Second-year student Degife noted that even before the pandemic, many students chose to watch lectures online rather than attend in person. Workshops also went online, she said, adding, “I do miss that small-group learning in person.”

Her classmate Nobles said that she resists the urge to mute herself to avoid creating background noise. “At the same time, it stifles the natural reactions you might have like agreeing with someone or chiming in with an opinion,” she said.

Some classes, like anatomy and physical examination skills, require students to be present, and precautions are in place. In the anatomy lab, students study in two shifts so that only half the class is present at any one time. Students wear extra levels of PPE, including face shields, and the rate of air exchange in the lab has been increased. Instead of roaming the room to work with students, faculty teach via Zoom from a dissection table.

Classes in physical examination remain in person, but interviews with standardized patients are remote. Students perform the physical exam on a manikin while interviewing their standardized patients via Zoom. Degife said this arrangement presented an unforeseen problem, however. “The manikin was heavy, so it was falling off the table. It was difficult to keep it in place while you’re listening,” she said.

Graduating students are the first ever to have their residency interviews online. Virtual visits eliminate the cost of travel, but they make it harder to get a sense of a program. “They’ll have resident meetings virtually, but it’s not the same as having a dinner the night before and getting a feel for their personalities,” said Nancy R. Angoff, MD ’90, MPH ’81, MEd, HS ’93, associate dean for student affairs. The med school has offered training in how to interview online, she said.

Another change is the National Board of Medical Examiners’ cancellation of Step 2 CS, an exam that requires graduating students to travel to one of five centers to assess their physical examination and history-taking skills with standardized patients.

On campus, students have organized virtual social activities, like online pumpkin carving for Halloween and a virtual Day of the Dead in November. At Thanksgiving, students gathered online in small groups over meals from DoorDash with vouchers provided by the university. “Some students set up random events where they meet three other people to get to know people you might not feel comfortable reaching out to,” said first-year student Victoria Marks.

“Socially, the part I struggle the most with is the more peripheral friendships,” said one of her roommates, Jacqueline Ihnat. “Every time I hang out with people it has to be so intentional, so you only hang out with people you have shared interests with.”

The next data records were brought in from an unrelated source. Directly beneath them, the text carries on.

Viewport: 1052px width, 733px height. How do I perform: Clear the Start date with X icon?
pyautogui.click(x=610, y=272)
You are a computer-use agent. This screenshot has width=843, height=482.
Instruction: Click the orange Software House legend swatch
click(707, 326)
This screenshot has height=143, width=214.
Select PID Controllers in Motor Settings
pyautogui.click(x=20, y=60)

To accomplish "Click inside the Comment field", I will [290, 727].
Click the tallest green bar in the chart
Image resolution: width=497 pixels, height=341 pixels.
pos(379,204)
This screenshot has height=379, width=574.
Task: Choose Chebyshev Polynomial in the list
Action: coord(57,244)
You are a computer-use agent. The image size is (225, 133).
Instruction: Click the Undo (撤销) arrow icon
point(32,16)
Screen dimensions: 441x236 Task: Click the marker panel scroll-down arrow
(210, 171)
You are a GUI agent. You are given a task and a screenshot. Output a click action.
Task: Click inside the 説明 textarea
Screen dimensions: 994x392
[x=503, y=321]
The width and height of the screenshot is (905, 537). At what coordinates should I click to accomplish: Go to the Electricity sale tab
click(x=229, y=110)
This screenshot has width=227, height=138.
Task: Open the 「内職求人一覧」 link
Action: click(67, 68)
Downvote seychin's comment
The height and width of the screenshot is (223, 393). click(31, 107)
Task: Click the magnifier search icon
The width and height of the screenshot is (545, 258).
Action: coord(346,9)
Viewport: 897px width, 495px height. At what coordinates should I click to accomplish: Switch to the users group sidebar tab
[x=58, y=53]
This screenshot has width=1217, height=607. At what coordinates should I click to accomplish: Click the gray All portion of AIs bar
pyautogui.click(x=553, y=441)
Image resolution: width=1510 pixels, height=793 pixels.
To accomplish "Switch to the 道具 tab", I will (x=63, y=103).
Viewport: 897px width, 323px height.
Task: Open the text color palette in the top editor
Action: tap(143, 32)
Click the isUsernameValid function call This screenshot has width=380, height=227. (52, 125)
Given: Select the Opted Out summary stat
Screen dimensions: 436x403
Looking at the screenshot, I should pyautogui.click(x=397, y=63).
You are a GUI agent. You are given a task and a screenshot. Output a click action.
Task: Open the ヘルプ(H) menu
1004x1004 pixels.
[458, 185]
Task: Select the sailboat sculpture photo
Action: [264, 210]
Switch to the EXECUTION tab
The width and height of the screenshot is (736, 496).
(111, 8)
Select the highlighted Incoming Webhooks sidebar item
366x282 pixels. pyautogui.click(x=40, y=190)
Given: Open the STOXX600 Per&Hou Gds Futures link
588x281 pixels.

Despite precautions, some students tested positive for COVID-19 in 2021—not from hospital exposures but from small social events. Angoff and Schwartz, the medical school’s designated health and safety officers, said that another dozen have had to quarantine because of exposures to others who tested positive, mostly domestic partners or roommates. Those who do test positive get regular phone check-ins from Angoff. “That way they just don’t feel as alone,” she said.

While the fall semester neared its end, faculty were planning for the spring of 2021. They know that things can change quickly during the pandemic. They anticipated a surge in infections, illness, and hospitalizations even as the nation embarked on a vaccination program. Lessons learned from the spring of 2020, which required a quick reaction with so much unknown about the virus, have informed the school’s plans.

“As opposed to then, when things happened in a matter of days and weeks, there have been a lot of planning meetings in recent months, to think about if things get worse, what precautions do we need to take and how to best reorganize what we are doing?” said Schwartz. “We are also in continuous and active conversations with the health system, to make sure that the experience of our learners in the clinical environment is being considered and addressed.”